The homeostasis of neutrophil granulocytes can affect the outcome of several
inflammation-associated diseases including
cancer. The regulation of this homeostasis is still not completely understood. We previously found that elevated systemic levels of tissue inhibitor of metalloproteinases-1 (TIMP-1) induce an increase of neutrophils in the liver, which in turn strongly promotes liver
metastasis. Here, we report that increasing systemic
TIMP-1 levels were sufficient to induce neutrophilia in mice. This was not attributed to prolonged survival or direct mobilization of neutrophils. However,
TIMP-1 induced enrichment of myeloid progenitors and concomitant upregulation of granulopoiesis-associated genes in the bone marrow compartment.
BrdU pulse-labeling confirmed that proliferating progenitors accounted for TIMP-1-induced neutrophilia.

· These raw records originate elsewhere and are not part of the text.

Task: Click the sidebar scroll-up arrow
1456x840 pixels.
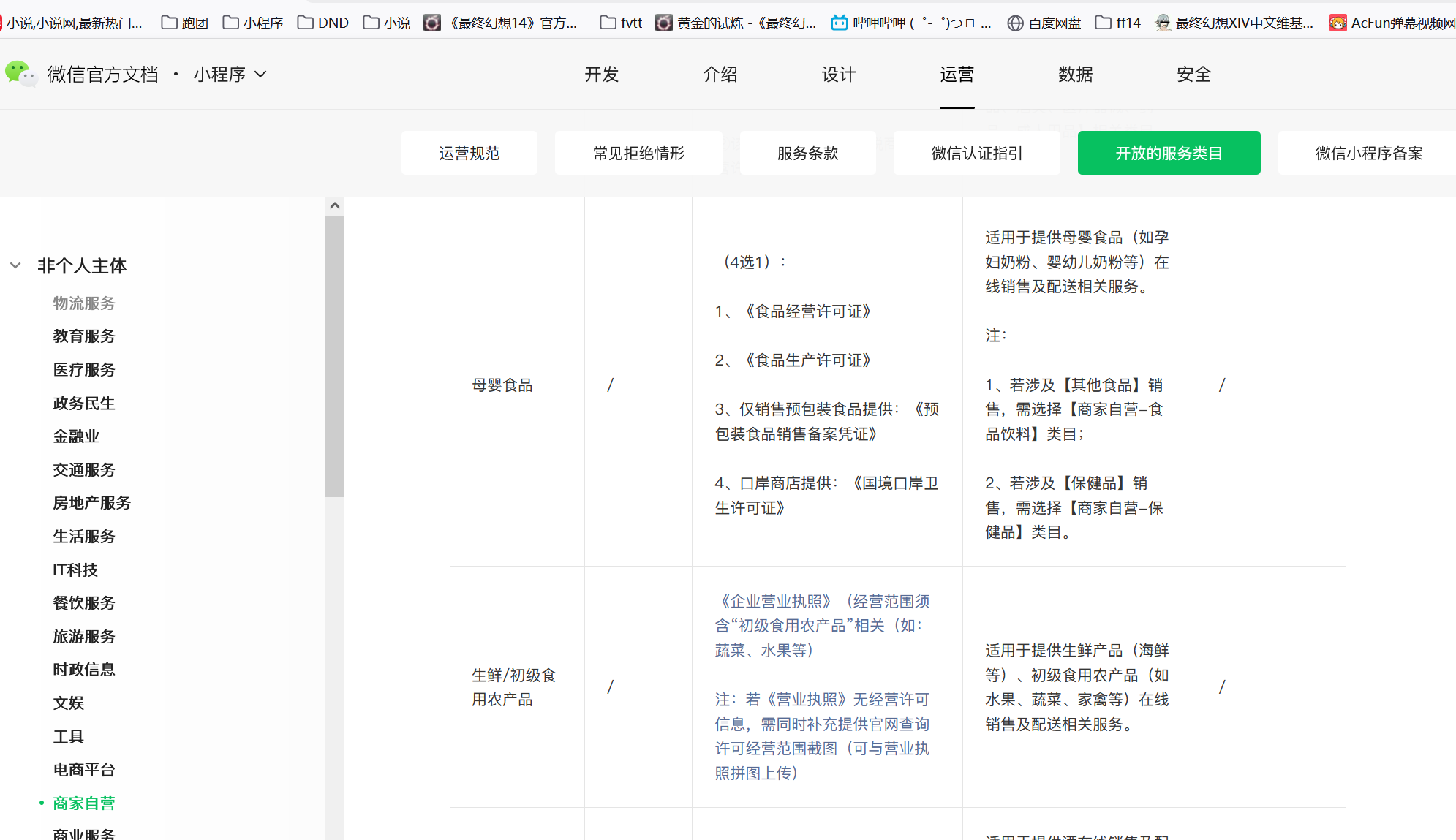Action: pyautogui.click(x=335, y=205)
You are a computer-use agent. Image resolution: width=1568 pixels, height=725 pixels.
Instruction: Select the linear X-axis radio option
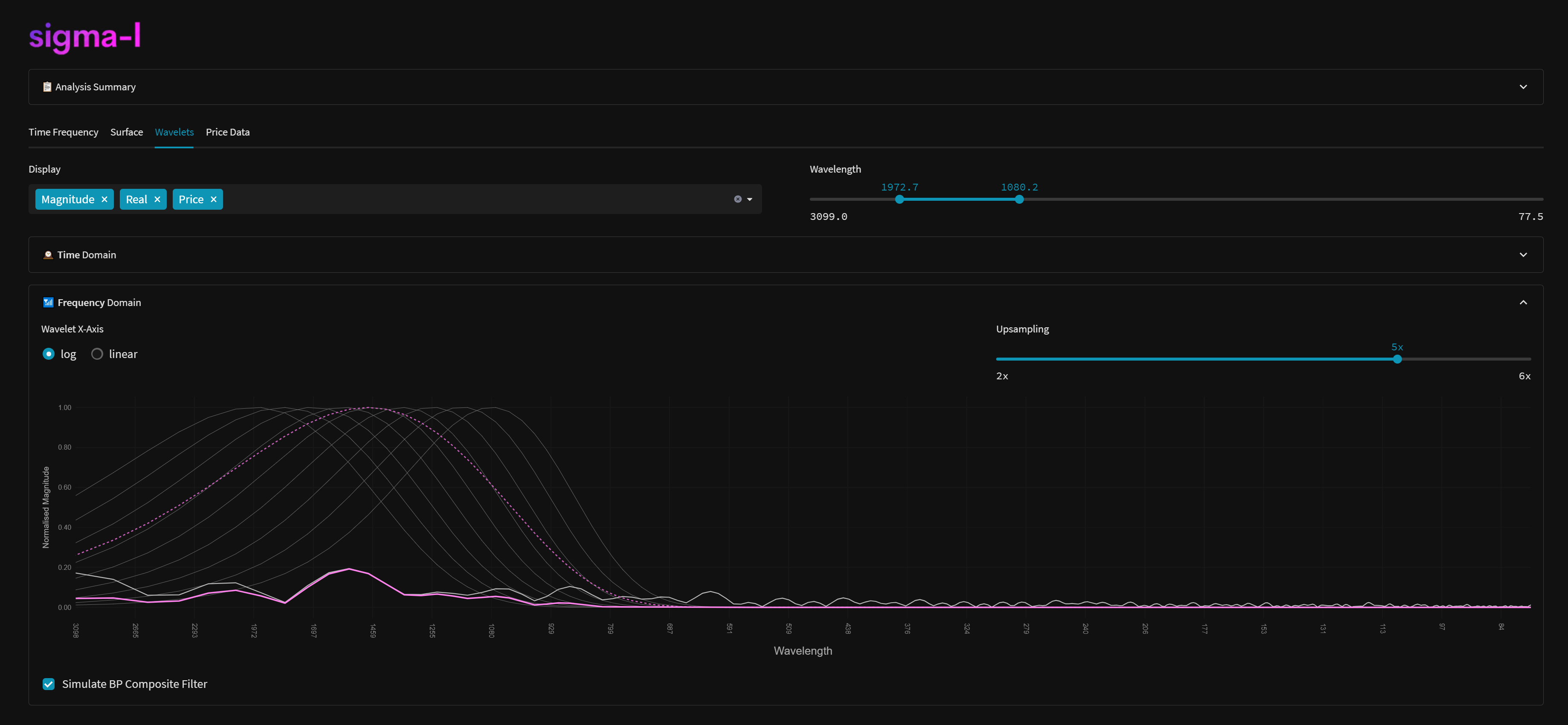point(97,354)
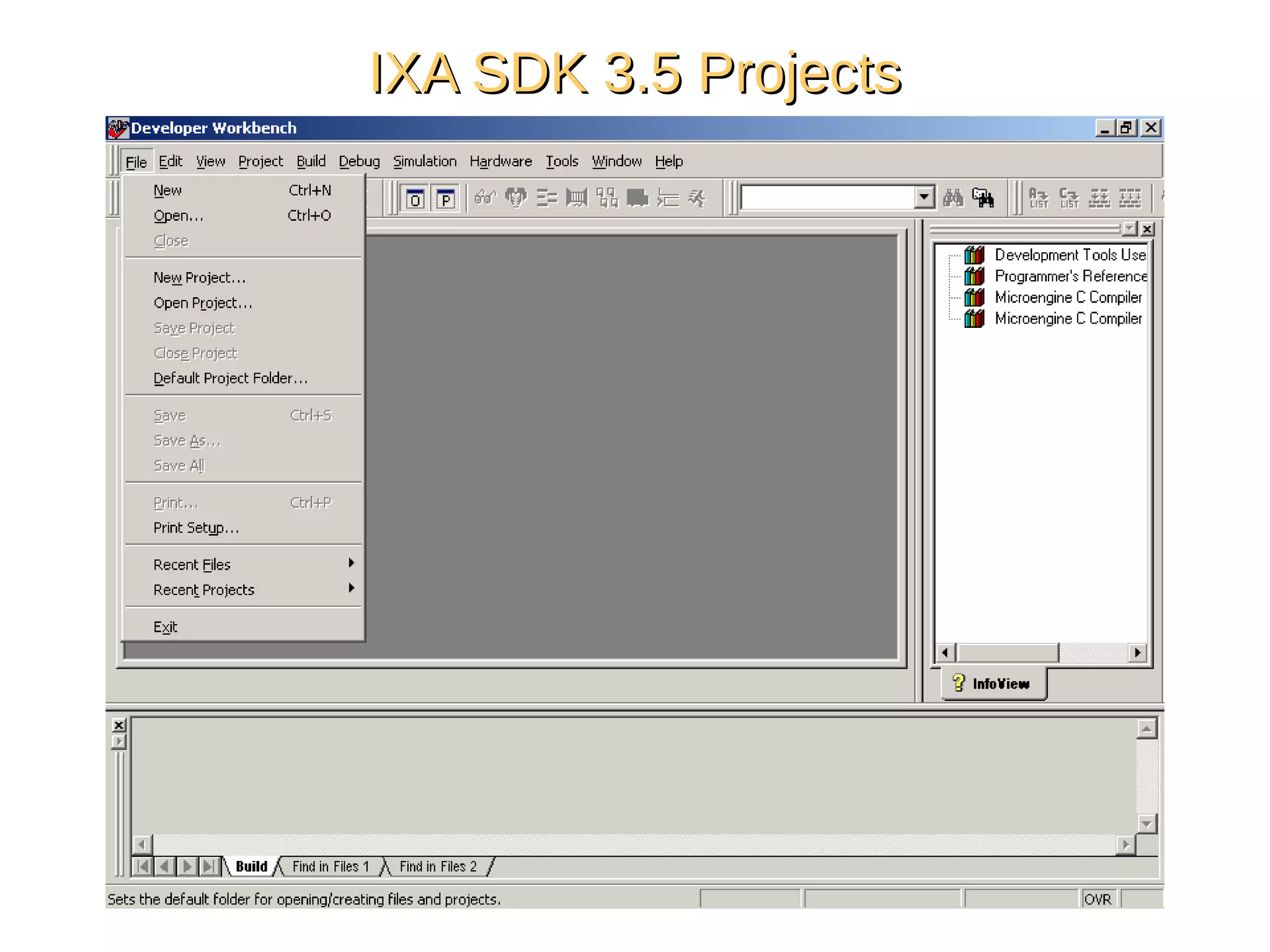Open the Programmer's Reference book icon
Screen dimensions: 1270x952
tap(974, 276)
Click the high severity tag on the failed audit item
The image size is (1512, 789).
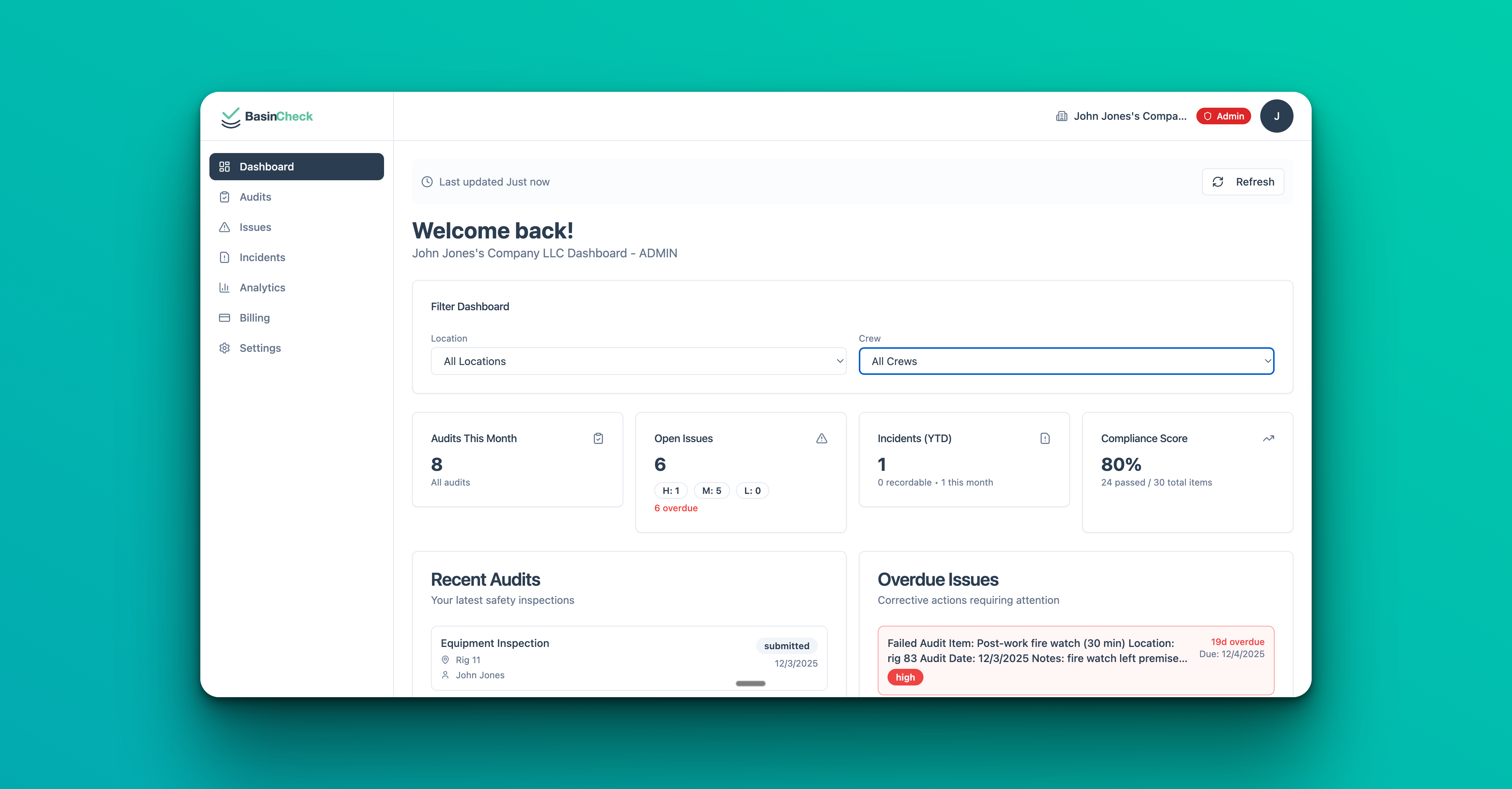[905, 677]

TIMP-1 variants that dissect its
protease-inhibitory from its CD63 binding function relevant for cell signaling revealed that the
TIMP-1 signaling domain was necessary and sufficient to augment granulopoiesis. Consequently, ablation of the
TIMP-1 receptor CD63 abolished both neutrophilia and TIMP-1-enhanced granulopoiesis in the bone marrow. Our findings reveal that elevated levels of
TIMP-1 impact on neutrophil homeostasis via signaling through CD63. This may provide a link to clinical observations, where
TIMP-1 correlates with high severity and bad prognosis in
inflammation-associated diseases.